No, there are two log messages (damn, its still in info log level mode,
will change that)
at around the time the system failed:
1/29/10 3:09:40 AM - 16:
org.apache.uima.aae.handler.input.ProcessRequestHandler_impl.handleProcessRequestFromRemoteClient:
INFO: Duplicate Request With Cas Reference Id: 2d0e21bb:12664a22384:7eac
Received. Ignoring Duplicate.
1/29/10 3:36:45 AM - 23:
org.apache.uima.adapter.jms.activemq.JmsOutputChannel$ConnectionTimer.startTimer:
INFO: Inactivity Timer Expired. Thread: Controller:SearchEngine:Reply
TimerThread-:ID:dkcphlinh1master-49059-1264408732600-0:0:1:14749726442764009
Controller: SearchEngine Timeout Value: 1,800,000 Endpoint Name:
ID:dkcphlinh1master-49059-1264408732600-0:0:1(last message in the log file)
The Duplicate Request message has been a few times in the log file on
other days.
If this is not the case, can you confirm that there are messages in the
service queue indicating that the service is hung somewhere.
Yes there are messages in the service queue.
Maybe the hang issue from for a few days and the one today
have different reasons.
I kind of believe that the process method in my last AE after the CM
blocked.
Add the end of the AE.process method it calls two web service methods,
the first
to save analysis results, and the second to mark the article as processed.

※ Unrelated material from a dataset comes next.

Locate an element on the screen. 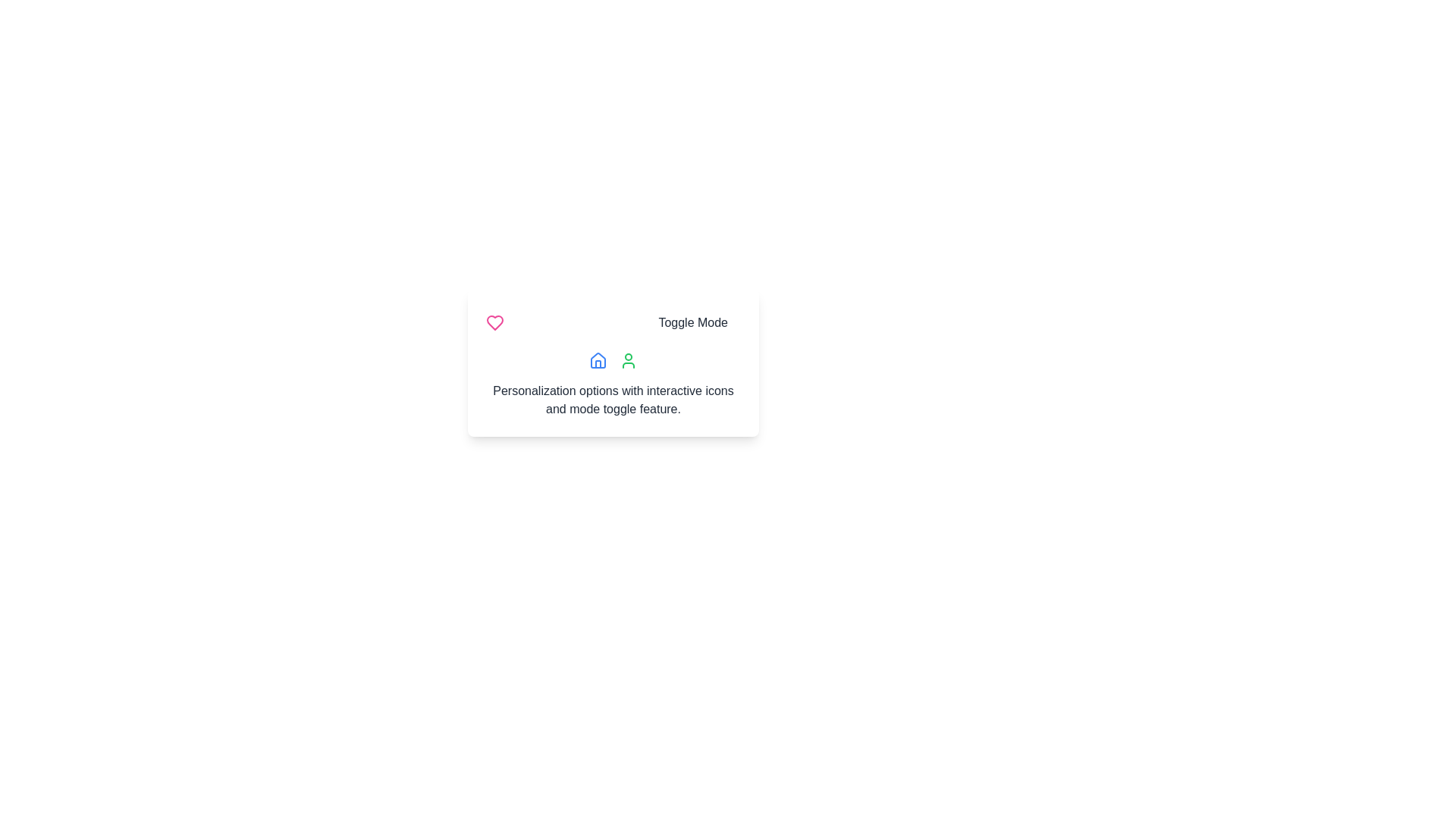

In our database we could see that the first was called and the second
method was never called,
but there was also no exception in the log files, which might indicated that
the process method just blocked at the end. There is no way to escape the
process method without throwing an exception or finishing the call, we
never received.
I hope I can provide you with more data when it happens again, so we can
find the cause.
I will set timeouts on my web service calls, to make sure a blocked
process method is not
the reason for the hang. Maybe there is also a timeout I can set for the
process method.
From the hang from a few days ago I have a core dump, but I am not sure
how I can
find out where all the CASes are ... in the stack traces I can see that
its trying to get
an empty cas in the CM.next() method but it seems like that its waiting
for new CASes to
become available.
Jörn